Всего в сборнике, разделенном на тринадцать «ночей», семьдесят с лишним новелл.

На русском языке имеется полный перевод сборника (проза А. С. Бобович, стихи Н. Я. Рыкова), изданный в серии «Литературные памятники». М., «Наука», 1978. В нашем издании две новеллы даются в переводе Е. Солоновича и две в переводе А. Бобовича.

Джироламо Парабоско (1524–1557) — музыкант, поэт, прозаик, комедиограф и полиграф. Родом из Пьяченцы. Жил преимущественно в Северной Италии, был тесно связан с венецианской художественной интеллигенцией. Лучшее из им написанного — семнадцать новелл (из ста задуманных). В смысле подачи материала весьма традиционен: компания молодых людей укрывается от непогоды у рыбаков и в течение трех дней рассказывает истории «за» или «против» женщин. Из сборника Парабоско «Потехи» дается одна новелла в переводе Т. Блантер, ранее опубликованная в томе БВЛ «Европейская новелла Возрождения», М., 1974.

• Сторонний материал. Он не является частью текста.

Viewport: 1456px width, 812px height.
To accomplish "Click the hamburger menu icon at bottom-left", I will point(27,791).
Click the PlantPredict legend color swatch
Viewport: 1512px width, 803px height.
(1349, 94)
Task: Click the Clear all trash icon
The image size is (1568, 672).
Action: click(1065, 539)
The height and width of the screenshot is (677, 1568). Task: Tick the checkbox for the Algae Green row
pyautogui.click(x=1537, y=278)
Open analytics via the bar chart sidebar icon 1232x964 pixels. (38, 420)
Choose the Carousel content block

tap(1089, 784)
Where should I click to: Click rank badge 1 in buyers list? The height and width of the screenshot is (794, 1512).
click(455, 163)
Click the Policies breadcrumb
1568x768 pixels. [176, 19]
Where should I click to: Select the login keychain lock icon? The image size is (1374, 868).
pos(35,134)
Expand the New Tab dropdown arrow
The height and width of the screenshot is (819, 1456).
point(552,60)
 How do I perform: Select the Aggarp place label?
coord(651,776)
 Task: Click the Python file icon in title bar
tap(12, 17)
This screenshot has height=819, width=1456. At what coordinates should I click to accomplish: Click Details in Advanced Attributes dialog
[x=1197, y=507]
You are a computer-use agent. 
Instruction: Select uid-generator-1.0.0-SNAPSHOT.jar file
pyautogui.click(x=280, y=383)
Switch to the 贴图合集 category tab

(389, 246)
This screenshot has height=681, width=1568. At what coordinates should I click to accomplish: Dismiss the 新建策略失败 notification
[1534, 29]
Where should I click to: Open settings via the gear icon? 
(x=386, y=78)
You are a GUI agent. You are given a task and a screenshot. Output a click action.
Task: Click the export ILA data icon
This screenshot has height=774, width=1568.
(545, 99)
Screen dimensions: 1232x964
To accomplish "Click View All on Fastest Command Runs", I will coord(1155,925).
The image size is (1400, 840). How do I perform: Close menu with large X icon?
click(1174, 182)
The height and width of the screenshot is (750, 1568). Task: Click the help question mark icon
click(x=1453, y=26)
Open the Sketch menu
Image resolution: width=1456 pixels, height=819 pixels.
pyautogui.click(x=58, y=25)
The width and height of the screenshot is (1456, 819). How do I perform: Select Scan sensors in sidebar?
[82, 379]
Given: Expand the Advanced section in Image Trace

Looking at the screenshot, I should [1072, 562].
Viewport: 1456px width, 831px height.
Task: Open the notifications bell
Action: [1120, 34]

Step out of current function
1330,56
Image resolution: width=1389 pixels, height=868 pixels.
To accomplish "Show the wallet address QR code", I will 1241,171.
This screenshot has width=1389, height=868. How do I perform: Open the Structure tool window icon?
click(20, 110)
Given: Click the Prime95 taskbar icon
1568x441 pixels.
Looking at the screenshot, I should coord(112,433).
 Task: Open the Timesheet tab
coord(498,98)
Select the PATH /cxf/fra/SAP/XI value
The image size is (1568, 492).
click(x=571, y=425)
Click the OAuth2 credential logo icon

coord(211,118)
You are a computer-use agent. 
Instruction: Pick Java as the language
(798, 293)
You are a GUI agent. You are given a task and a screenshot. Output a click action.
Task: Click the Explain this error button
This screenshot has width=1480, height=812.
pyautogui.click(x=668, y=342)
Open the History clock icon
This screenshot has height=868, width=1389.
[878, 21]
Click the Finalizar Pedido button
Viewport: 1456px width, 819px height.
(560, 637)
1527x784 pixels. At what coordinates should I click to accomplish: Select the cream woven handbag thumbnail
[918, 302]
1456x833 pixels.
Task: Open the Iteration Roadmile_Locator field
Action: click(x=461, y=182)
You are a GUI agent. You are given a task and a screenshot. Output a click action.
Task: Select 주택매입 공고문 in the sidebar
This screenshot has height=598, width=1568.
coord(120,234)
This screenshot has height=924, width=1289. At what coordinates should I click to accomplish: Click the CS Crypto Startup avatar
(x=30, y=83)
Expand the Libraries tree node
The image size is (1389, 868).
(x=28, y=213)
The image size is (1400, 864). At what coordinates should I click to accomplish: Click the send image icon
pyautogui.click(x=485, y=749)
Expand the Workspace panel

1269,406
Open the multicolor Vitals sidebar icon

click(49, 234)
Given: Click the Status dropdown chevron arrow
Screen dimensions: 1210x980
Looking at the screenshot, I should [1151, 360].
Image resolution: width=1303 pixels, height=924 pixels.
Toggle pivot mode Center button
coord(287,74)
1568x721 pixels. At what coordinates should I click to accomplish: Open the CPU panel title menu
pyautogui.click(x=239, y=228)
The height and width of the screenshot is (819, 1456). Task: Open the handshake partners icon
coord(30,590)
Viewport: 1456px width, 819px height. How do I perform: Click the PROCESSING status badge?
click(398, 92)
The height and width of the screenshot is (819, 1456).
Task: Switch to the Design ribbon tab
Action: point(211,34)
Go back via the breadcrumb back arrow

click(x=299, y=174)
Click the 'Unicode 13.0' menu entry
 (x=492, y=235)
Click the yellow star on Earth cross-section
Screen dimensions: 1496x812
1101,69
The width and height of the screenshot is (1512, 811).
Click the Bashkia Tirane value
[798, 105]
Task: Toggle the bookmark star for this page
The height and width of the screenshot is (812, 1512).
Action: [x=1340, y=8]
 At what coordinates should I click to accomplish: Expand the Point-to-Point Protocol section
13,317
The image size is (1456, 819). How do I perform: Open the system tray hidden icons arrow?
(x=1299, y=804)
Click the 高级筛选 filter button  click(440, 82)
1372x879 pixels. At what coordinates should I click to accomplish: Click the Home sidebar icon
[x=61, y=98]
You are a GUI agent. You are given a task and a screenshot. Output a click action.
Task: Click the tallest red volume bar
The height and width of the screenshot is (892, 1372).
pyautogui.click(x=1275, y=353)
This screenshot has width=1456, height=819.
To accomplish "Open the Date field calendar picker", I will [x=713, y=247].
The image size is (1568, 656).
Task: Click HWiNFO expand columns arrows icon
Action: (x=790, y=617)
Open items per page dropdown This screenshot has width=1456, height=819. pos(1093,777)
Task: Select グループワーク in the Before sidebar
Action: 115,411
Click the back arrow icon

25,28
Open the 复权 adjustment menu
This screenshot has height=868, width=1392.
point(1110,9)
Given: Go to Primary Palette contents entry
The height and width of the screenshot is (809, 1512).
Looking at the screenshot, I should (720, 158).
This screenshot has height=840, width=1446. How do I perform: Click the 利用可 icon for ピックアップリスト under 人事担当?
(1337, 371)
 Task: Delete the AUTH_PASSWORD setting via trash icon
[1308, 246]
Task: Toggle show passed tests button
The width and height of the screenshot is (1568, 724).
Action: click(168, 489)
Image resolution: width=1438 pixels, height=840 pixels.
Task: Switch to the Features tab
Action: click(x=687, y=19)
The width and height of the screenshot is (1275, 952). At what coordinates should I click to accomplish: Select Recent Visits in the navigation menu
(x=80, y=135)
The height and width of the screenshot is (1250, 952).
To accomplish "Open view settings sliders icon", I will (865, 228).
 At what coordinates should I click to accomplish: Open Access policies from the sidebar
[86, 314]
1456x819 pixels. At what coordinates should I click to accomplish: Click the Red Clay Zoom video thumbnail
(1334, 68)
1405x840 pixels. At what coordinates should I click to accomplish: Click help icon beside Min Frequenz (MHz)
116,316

Шипионе Баргальи (1540–1612)) — писал на закате эпохи Возрождения. По происхождению и воспитанию был связан с высшим обществом Сиены. Это сказалось на наиболее примечательном его сочинении с несколько велеречивым названием: «Забавы, во время которых прелестные дамы и молодые люди развлекались пристойными и приятными играми, рассказывали новеллы и спели несколько любовных песенок». Но рассказать они успели всего шесть новелл. Публикуемая новелла является в сборнике предпоследней. На русском языке она впервые появилась в переводе П. Муратова («Новеллы итальянского Возрождения. Часть третья. Новеллисты Чинквеченто». М., 1913). В данном издании она публикуется в переводе Р. Хлодовского, ранее напечатанном в сборнике «Европейская новелла Возрождения», БВЛ. М., 1974.